The input parameters are as follows:
| Parameter | Explanation | Value to be used in this vignette |
|---|---|---|
| data | Dataframe containing the proportional counts of binary regulon activity. This is the output produced by the REACTOR::processData-function. | regulonActivity dataframe we created earlier using REACTOR |
| groups | Vector specifying the experimental groups (i.e. COVID, Healthy) as integers | In this case it is c(1,1,2,2). You can check this by viewing the regulonActivity dataframe and checking the column names and comparing them to the metadata you have |
| Max Zeros | Maximum number of zero values present in a row of the input data frame. Rows that contain more zero values than this parameter will be filtered before the ROTS analysis. | We will use the default parameter (NA) in this case as our dataset is rather small |
| … | Parameters passed onto ROTS. See ROTS | We will be setting seed to 1234 and K (top list size) to 100 |
groups <- c(rep(1,2), rep(2,2))
# Differential activity analysis using reactor
DAA_out <- REACTOR::differentialActivityAnalysis(data = regulonActivity, groups = groups, seed=1234, K=100)
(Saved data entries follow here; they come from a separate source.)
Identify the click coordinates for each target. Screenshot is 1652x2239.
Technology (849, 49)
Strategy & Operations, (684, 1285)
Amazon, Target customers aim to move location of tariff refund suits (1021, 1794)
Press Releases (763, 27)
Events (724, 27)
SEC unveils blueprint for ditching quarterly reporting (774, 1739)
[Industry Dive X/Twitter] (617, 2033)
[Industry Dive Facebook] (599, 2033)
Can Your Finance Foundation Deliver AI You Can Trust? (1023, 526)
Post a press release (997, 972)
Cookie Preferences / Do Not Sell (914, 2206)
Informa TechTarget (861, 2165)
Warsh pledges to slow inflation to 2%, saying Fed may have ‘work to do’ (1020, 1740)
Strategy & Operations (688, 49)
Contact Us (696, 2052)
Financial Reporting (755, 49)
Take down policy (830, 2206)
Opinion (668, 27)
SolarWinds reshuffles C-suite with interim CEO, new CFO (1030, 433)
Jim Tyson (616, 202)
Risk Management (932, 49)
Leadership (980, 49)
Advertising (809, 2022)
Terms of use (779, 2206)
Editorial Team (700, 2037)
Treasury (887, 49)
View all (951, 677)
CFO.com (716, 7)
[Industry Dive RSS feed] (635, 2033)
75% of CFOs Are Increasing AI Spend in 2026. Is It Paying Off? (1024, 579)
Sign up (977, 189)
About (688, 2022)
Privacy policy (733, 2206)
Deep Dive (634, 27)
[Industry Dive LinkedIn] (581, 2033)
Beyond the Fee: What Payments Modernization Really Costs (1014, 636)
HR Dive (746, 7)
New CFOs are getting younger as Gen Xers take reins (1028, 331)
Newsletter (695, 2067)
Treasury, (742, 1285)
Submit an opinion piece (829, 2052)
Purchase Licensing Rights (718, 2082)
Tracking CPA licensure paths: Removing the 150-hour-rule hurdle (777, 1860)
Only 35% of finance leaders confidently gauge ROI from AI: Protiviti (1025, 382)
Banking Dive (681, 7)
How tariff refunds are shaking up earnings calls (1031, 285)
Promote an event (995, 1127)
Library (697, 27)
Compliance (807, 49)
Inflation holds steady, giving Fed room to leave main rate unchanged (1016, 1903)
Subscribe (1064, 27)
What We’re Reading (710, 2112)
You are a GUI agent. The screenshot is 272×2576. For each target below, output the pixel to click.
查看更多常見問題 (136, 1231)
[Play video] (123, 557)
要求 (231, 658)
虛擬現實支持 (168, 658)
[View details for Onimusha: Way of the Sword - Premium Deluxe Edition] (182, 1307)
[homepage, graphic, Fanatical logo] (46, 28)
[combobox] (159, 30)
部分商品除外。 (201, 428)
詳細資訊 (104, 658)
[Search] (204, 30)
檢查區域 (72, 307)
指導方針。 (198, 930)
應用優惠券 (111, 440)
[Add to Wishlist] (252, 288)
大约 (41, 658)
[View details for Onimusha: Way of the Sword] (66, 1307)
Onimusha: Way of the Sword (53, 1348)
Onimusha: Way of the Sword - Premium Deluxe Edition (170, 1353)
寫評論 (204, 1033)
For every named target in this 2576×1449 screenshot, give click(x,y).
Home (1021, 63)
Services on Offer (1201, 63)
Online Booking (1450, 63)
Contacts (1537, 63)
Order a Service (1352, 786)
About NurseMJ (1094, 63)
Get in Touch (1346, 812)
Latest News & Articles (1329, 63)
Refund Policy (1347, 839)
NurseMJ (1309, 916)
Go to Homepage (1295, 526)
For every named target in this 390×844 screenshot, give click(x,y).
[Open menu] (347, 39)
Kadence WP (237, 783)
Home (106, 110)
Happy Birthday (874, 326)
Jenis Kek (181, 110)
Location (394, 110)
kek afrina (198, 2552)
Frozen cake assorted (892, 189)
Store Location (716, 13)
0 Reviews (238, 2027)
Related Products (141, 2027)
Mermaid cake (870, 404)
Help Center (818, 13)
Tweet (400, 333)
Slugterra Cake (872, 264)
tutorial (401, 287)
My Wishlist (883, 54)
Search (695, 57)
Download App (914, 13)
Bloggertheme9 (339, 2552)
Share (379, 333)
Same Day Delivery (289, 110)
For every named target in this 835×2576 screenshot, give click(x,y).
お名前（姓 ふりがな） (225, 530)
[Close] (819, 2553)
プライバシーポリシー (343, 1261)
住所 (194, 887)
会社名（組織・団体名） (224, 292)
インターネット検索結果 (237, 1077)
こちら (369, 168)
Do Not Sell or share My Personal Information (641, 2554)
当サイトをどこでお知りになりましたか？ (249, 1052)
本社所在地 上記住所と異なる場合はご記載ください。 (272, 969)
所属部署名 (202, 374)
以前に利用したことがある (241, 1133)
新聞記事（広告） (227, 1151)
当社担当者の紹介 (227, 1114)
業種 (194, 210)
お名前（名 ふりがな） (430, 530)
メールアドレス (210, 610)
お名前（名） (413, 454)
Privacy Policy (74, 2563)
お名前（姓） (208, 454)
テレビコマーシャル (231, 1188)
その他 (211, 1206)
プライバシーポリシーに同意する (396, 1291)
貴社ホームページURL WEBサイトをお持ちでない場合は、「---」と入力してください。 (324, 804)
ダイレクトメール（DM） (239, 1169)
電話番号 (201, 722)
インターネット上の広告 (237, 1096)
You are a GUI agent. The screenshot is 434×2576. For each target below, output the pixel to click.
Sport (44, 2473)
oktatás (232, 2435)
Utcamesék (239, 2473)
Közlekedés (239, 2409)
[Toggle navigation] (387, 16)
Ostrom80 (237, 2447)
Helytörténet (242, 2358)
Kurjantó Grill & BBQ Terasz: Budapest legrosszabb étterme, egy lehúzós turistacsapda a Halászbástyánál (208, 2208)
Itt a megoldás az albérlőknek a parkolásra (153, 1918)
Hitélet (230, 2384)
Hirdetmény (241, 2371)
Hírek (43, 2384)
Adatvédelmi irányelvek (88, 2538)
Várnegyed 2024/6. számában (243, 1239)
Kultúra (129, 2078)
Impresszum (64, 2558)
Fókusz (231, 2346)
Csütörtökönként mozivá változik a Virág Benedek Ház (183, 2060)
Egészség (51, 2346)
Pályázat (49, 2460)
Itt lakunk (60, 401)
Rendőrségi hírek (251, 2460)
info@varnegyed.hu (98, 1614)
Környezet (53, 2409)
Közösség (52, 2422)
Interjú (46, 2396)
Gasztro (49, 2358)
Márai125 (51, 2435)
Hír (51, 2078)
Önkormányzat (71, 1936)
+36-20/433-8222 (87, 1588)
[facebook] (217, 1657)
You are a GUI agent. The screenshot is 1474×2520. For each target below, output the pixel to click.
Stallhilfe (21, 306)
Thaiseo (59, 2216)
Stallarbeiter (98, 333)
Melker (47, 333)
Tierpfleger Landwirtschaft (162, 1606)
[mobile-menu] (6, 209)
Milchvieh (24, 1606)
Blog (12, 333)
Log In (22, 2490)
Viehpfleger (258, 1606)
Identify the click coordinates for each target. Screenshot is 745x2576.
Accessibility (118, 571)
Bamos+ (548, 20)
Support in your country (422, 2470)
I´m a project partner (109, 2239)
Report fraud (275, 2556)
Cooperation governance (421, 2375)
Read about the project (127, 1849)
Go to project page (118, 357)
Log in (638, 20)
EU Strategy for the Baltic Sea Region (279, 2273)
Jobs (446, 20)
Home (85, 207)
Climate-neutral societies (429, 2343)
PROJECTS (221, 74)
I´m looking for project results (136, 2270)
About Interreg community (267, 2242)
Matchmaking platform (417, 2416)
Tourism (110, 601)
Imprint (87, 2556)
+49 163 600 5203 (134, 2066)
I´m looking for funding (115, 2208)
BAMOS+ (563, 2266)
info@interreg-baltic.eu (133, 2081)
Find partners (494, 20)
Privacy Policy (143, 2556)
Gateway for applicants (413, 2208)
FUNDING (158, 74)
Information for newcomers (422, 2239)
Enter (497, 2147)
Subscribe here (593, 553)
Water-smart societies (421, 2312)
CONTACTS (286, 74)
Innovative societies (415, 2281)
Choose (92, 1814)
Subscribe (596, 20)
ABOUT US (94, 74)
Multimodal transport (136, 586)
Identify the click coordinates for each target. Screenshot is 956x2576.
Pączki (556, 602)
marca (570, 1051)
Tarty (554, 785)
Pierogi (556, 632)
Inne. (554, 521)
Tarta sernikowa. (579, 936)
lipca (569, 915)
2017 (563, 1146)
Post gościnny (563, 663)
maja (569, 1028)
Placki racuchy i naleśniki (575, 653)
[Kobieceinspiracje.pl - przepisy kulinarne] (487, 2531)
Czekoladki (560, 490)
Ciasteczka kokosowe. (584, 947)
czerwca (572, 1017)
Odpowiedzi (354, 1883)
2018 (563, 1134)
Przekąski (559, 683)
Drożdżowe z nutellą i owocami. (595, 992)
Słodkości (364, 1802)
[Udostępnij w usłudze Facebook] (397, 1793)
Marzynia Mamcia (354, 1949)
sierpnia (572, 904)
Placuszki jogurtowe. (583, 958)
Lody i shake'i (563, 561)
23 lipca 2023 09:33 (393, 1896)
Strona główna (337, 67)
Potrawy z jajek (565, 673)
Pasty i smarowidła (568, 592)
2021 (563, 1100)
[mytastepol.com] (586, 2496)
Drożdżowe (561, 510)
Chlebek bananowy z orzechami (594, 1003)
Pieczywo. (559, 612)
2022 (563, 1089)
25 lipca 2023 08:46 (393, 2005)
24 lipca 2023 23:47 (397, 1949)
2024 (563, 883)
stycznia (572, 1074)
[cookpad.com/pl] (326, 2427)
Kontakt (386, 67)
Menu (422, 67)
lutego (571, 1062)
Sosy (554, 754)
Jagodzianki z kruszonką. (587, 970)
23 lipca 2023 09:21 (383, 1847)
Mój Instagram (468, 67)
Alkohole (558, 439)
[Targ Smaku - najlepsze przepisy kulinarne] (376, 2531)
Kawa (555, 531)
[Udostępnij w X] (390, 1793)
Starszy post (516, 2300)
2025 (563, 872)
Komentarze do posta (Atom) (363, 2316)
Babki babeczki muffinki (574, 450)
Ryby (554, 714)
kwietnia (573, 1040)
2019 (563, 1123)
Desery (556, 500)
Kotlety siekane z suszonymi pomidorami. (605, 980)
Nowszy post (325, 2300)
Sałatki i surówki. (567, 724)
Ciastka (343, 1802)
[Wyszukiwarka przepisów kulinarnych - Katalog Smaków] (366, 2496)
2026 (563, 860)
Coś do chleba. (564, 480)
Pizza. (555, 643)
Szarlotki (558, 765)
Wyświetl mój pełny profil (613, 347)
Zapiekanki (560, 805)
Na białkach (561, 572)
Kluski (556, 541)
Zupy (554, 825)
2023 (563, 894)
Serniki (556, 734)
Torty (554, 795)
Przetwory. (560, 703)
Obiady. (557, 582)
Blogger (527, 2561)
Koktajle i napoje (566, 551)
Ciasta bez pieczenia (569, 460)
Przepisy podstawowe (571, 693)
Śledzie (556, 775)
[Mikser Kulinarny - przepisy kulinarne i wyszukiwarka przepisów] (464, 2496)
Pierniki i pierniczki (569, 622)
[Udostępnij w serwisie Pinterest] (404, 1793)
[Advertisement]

## Warning in ROTS(data = data_filtered, groups = groups, ...): Top list size K is
## more than 90% of the data. Be cautious with reproducibility estimates.
## Bootstrapping samples
## Optimizing parameters
## Calculating p-values
## Warning in pvalue(observed, permuted): subscript out of bounds (index 80000 >=
## vector size 80000)
## Warning in pvalue(observed, permuted): subscript out of bounds (index 80000 >=
## vector size 80000)
## Warning in pvalue(observed, permuted): subscript out of bounds (index 80000 >=
## vector size 80000)
## Calculating FDR
# The outputs from the analysis are as follows: at index 1 you have the ROTS object and at index 2 you have simplified results table
ROTS_obj <- DAA_out[[1]]
ROTS_results <- DAA_out[[2]]
head(ROTS_results)
## Covid1 Covid2 Healthy1 Healthy2 d
## CD 14 Monocyte | FOXK2 66.66667 100.00000 33.33333 50.00000 -2.236068
## CD 14 Monocyte | STAT2 66.66667 100.00000 33.33333 0.00000 -2.828428
## CD 16 Monocyte | STAT2 0.00000 0.00000 66.66667 50.00000 6.999999
## CD 16 Monocyte | RELB 66.66667 100.00000 33.33333 50.00000 -2.236068
## NK | MYCN 100.00000 66.66667 50.00000 33.33333 -2.236068
## CD 14 Monocyte | MAFB 66.66667 50.00000 33.33333 50.00000 -1.414214
## p fdr fc
## CD 14 Monocyte | FOXK2 0.1327375 0.6000000 41.66667
## CD 14 Monocyte | STAT2 0.0742625 0.6000000 66.66667
## CD 16 Monocyte | STAT2 0.0334375 0.6000000 -58.33333
## CD 16 Monocyte | RELB 0.1327375 0.6000000 41.66667
## NK | MYCN 0.1327375 0.6000000 41.66667
## CD 14 Monocyte | MAFB 0.2989125 0.8181818 16.66667
Based on this analysis we have one significant regulon-celltype combination based on p-value 0.05 cutoff (CD16 Monocyte | STAT2, where CD16 Monocyte is the celltype cluster and STAT2 the regulon). The FDR values are not significant due to the nature in which we simulated the data and the dataset being rather small. With the ROTS object you can easily do some plotting. Let’s explore a few options (more can be found in ROTS documentation)
plot(ROTS_obj, type="pvalue")
plot(ROTS_obj, type="reproducibility")
plot(ROTS_obj, type="volcano", fdr=0.61, labels = T)
[1] S. Aibar et al., “SCENIC: single-cell regulatory network inference and clustering”, Nat Methods 14, 1083–1086, Oct. 2017. https://doi.org/10.1038/nmeth.4463.
[2] T. Suomi et al., “ROTS: An R package for reproducibility-optimized statistical testing”, PLOS Comput. Biol., vol. 13, no. 5, p. e1005562, May 2017, doi: 10.1371/journal.pcbi.1005562.
[3] Y. Hao et al., “Dictionary learning for integrative, multimodal and scalable single-cell analysis”, Nat Biotechnol. Feb. 2024;42(2):293-304. doi: 10.1038/s41587-023-01767-y.